Ce secteur est soumis à une forte compétition mondiale, tant de la part des pays émergents que d'un secteur privé ambitieux. En quoi est-ce stratégique pour la France de conserver son "avance" sur les autres acteurs ? Souveraineté, enjeux scientifiques et économiques... Pourquoi un secteur spatial en bonne santé est-il important pour la France ?

Dans le spatial, on dit très souvent qu’un lanceur est un vecteur de souveraineté. Qu’est-ce que ça veut dire ? Cela signifie que si vous n’avez pas une autonomie technique, vous dépendez du bon vouloir des autres pour réaliser vos projets spatiaux. Imaginons un moment que la France et l’Europe aient décidé de ne pas se doter d’un lanceur comme Ariane (qui en est aujourd’hui à sa cinquième version avec la sixième en préparation). Et bien, lorsque nous voudrions lancer nos satellites, nous devrions demander à d’autres pays, par exemple les États-Unis ou la Russie, de le faire. Et si ce n’est pas dans leur intérêt de le faire, ils pourraient bien nous imposer des conditions inacceptables. Politique-fiction ? Non, c’est de l’histoire ! Dans les années 1970, nous voulions placer sur orbite notre satellite Symphonie afin d’avoir notre part du prometteur marché des télécommunications via l’espace. Le lanceur Europa étant un échec, nous nous sommes tournés vers les États-Unis qui ont accepté de lancer Symphonie, à la condition que nous renoncions à toute exploitation commerciale ! Cette condition a fait prendre conscience aux politiques de l’époque de la dimension "vecteur de souveraineté" d’un lanceur et c’est ainsi que le programme Ariane a été soutenu, avec la France et son agence spatiale CNES en fer de lance.
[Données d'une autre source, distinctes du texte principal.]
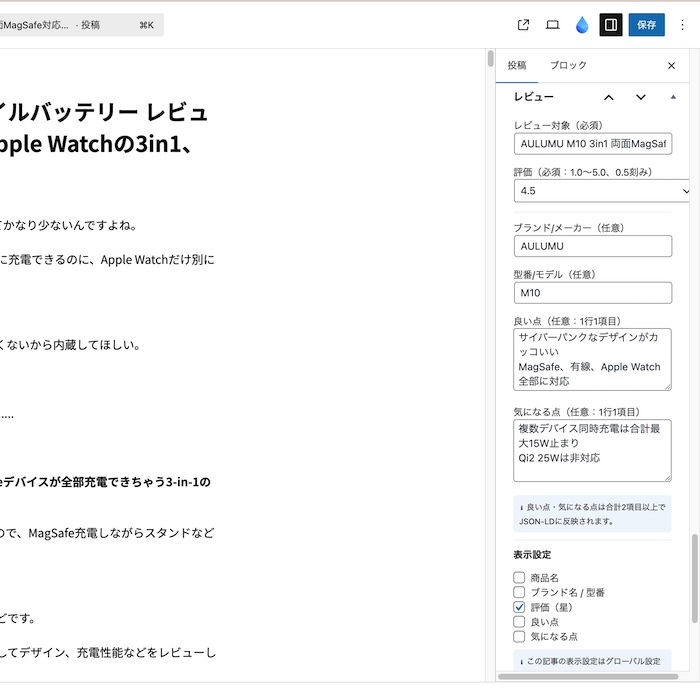Open the three-dot options menu
700x700 pixels.
(x=683, y=25)

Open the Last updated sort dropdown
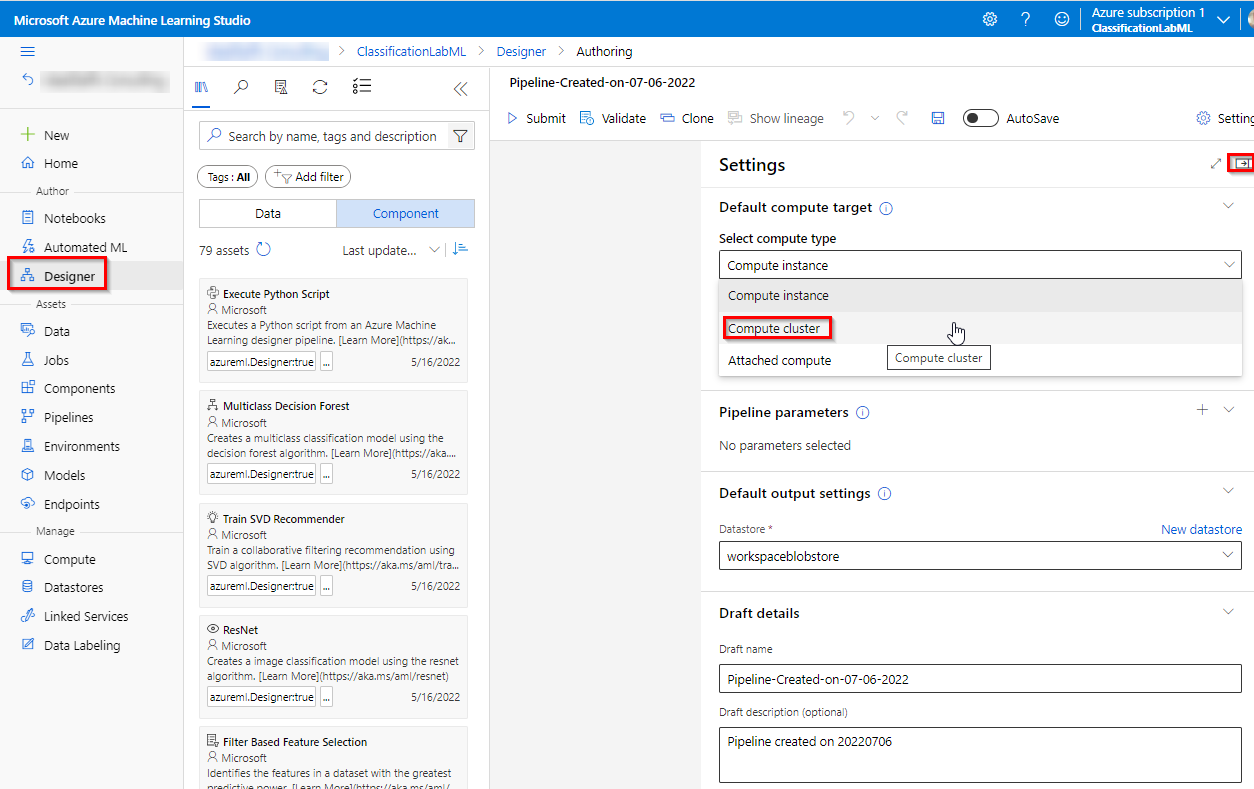[x=390, y=250]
Aujourd’hui, le lanceur Ariane, commercialisé par Arianespace, est devenu le numéro 1 du lancement commercial ouvert à la concurrence internationale. Un moment, la concurrence la plus vive venait pensait-on de la Russie qui vendait à prix très concurrentiel ses lanceurs hérités de l’ère soviétique ou de pays émergents comme la Chine et l’Inde. Mais désormais, la concurrence la plus dynamique vient de nouveaux acteurs du privé aux États-Unis. Or, les succès commerciaux d’Ariane aident à soutenir financièrement la volonté européenne d’être indépendante pour l’accès à l’espace. Il est donc important de garder cette position de leader. D’une façon plus générale, le spatial est désormais présent dans notre vie : GPS, observation de la Terre, télécommunications, etc. Si on coupait les satellites, notre société technologique s’effondrerait ! De plus, le spatial dynamise l’excellence technologique, l’innovation et le tissu universitaire avec bien évidemment des emplois à la clé. On comprend alors qu’un secteur spatial fort aide l’économie en procurant des emplois et des opportunités de vente à l’étranger tout en nous assurant une autonomie indispensable.